- **DATA FOR THIS EXERCISE**
-- begin --
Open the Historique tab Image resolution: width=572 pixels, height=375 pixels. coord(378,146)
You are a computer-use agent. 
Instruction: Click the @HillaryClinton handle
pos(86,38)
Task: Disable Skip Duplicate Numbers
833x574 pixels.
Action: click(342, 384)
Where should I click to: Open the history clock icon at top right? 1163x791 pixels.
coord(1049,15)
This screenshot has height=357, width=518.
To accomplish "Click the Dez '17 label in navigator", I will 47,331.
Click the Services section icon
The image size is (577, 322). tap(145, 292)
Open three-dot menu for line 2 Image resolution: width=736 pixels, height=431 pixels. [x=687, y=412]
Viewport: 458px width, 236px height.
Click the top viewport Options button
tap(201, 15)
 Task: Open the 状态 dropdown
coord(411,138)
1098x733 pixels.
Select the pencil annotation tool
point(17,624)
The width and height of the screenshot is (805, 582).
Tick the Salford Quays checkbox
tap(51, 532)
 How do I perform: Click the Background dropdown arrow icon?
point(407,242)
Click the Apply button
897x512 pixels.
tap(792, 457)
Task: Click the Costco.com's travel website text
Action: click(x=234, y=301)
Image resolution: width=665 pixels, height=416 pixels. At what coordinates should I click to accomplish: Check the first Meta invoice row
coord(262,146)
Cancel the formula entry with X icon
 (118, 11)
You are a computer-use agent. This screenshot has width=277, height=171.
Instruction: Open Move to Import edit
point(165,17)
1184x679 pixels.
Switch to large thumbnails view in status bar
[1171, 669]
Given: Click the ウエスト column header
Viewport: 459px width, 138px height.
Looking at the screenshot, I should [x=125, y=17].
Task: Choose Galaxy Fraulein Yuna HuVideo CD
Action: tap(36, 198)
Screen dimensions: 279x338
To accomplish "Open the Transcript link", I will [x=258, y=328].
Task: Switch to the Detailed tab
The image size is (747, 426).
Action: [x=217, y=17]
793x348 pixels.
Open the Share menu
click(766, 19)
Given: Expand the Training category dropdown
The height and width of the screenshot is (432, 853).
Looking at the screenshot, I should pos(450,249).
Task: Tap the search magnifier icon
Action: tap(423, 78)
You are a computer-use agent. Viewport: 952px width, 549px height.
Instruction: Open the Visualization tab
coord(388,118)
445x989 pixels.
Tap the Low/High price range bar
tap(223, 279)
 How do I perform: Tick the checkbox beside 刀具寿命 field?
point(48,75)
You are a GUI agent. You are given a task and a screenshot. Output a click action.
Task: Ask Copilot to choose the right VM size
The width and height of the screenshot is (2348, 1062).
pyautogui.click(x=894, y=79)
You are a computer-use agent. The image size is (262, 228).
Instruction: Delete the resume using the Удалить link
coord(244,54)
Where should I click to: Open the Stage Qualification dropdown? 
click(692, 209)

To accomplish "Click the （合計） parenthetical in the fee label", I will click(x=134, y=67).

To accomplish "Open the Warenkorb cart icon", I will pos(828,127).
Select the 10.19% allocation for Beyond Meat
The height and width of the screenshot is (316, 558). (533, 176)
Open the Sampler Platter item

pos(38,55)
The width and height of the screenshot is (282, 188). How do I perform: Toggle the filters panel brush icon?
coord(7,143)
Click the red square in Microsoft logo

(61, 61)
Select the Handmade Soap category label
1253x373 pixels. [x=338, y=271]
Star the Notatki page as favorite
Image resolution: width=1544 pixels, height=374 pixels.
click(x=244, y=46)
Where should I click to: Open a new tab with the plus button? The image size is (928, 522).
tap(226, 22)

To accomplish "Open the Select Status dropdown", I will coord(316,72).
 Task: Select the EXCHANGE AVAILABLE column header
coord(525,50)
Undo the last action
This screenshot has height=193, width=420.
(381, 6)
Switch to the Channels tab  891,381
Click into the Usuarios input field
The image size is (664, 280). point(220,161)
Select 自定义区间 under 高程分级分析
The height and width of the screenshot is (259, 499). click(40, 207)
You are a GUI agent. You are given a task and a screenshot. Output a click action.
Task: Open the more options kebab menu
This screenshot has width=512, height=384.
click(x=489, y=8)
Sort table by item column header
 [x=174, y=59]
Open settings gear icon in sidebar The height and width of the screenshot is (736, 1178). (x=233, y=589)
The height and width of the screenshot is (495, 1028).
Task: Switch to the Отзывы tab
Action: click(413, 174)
-- end --
Render the stretch from the line containing "Where should I click to: Open the Stage" through the line containing "The height and width of the screenshot is (259, 499)." as a Markdown table with the columns Number and Line, skipping blank lines. Number each remaining line in order.

| Number | Line |
|---|---|
| 1 | Where should I click to: Open the Stage Qualification dropdown?  |
| 2 | click(692, 209) |
| 3 | To accomplish "Click the （合計） parenthetical in the fee label", I will click(x=134, y=67). |
| 4 | To accomplish "Open the Warenkorb cart icon", I will pos(828,127). |
| 5 | Select the 10.19% allocation for Beyond Meat |
| 6 | The height and width of the screenshot is (316, 558). (533, 176) |
| 7 | Open the Sampler Platter item |
| 8 | pos(38,55) |
| 9 | The width and height of the screenshot is (282, 188). How do I perform: Toggle the filters panel brush icon? |
| 10 | coord(7,143) |
| 11 | Click the red square in Microsoft logo |
| 12 | (61, 61) |
| 13 | Select the Handmade Soap category label |
| 14 | 1253x373 pixels. [x=338, y=271] |
| 15 | Star the Notatki page as favorite |
| 16 | Image resolution: width=1544 pixels, height=374 pixels. |
| 17 | click(x=244, y=46) |
| 18 | Where should I click to: Open a new tab with the plus button? The image size is (928, 522). |
| 19 | tap(226, 22) |
| 20 | To accomplish "Open the Select Status dropdown", I will coord(316,72). |
| 21 |  Task: Select the EXCHANGE AVAILABLE column header |
| 22 | coord(525,50) |
| 23 | Undo the last action |
| 24 | This screenshot has height=193, width=420. |
| 25 | (381, 6) |
| 26 | Switch to the Channels tab  891,381 |
| 27 | Click into the Usuarios input field |
| 28 | The image size is (664, 280). point(220,161) |
| 29 | Select 自定义区间 under 高程分级分析 |
| 30 | The height and width of the screenshot is (259, 499). click(40, 207) |